Efforts to improve the effectiveness of water breaking performance have been carried out with copper-based semiconductors in the form of CuO, Chalcopyrite and Cu-kesterite prepared by spin coating, spray pyrolysis and electrodeposition. In addition, surface modification with n-type buffer layer films in the form of CdS or InS2, cocatalyst Pt nanoparticles, and Ga doping have been shown to increase the onset potential and the resulting photocurrent.

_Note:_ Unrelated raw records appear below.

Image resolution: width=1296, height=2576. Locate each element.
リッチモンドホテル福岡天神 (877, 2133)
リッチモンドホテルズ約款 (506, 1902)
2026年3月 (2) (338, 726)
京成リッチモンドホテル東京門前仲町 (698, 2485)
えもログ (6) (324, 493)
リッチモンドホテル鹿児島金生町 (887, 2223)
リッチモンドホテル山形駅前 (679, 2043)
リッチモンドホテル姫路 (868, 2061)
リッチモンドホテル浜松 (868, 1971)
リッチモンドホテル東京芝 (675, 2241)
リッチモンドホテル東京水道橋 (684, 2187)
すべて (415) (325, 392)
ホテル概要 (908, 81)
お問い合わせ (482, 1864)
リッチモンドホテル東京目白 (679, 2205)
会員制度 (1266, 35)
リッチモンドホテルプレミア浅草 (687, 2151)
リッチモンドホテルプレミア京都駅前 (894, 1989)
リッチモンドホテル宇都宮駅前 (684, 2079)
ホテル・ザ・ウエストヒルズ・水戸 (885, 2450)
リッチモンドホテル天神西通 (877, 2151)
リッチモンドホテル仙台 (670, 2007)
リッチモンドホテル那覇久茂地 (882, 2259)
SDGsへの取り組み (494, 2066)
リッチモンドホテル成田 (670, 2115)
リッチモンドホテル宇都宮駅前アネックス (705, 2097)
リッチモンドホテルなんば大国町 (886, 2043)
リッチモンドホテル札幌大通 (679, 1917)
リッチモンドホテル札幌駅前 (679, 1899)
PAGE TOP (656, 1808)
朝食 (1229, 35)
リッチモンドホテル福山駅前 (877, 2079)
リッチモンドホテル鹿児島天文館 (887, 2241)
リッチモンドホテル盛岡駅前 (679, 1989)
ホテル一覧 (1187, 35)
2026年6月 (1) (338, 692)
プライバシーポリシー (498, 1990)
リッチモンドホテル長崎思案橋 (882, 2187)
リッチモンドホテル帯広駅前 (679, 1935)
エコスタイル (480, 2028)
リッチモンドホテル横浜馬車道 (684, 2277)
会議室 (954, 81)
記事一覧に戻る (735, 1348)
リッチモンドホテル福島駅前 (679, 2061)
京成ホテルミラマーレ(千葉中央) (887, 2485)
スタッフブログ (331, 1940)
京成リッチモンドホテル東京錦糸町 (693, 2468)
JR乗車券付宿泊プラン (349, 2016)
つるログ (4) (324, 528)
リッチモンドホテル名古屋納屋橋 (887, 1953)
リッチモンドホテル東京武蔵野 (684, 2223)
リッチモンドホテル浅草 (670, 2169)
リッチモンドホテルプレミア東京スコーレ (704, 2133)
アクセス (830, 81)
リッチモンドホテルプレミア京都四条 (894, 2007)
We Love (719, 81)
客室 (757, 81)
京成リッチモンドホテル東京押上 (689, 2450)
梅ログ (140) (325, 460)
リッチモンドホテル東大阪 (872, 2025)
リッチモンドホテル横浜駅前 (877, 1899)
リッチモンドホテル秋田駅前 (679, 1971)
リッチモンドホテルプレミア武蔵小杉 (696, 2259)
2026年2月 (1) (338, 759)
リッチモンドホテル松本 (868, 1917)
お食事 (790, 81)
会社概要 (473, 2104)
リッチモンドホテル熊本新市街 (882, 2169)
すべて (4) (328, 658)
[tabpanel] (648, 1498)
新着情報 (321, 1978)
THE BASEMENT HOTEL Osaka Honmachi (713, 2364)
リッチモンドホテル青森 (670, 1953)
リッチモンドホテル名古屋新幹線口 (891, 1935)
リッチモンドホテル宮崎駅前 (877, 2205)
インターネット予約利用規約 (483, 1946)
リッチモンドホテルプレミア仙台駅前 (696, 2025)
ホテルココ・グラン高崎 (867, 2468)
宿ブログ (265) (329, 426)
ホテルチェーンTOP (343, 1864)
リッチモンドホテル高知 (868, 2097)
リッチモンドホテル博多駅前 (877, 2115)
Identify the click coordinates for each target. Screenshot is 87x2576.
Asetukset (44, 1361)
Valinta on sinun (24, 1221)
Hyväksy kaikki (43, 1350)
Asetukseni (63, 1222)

“Research on copper-based semiconductors has been carried out for the photoelectrochemical splitting of water to produce hydrogen. The studied semiconductors were CuO, Cu-chalcopyrite and Cu-kesterite prepared by spin coating, spray pyrolysis and electrodeposition. Then it is coated with n-type in the form of CdS or InS2 and cocatalyst Pt nanoparticles. Several attempts have been made to increase the photo-onset and current potential, including variations in buffer layers, Ga doping and variations in catalysts,” he said.
“Based on these results, it proves that copper-based semiconductors have promising prospects in renewable energy, especially to produce hydrogen as an energy carrier. Efforts to improve photocathode stability need to be carried out for long-term use on dual absorbers without external electricity to develop the potential of copper-based semiconductors and contribute to the development of energy technology,” he continued.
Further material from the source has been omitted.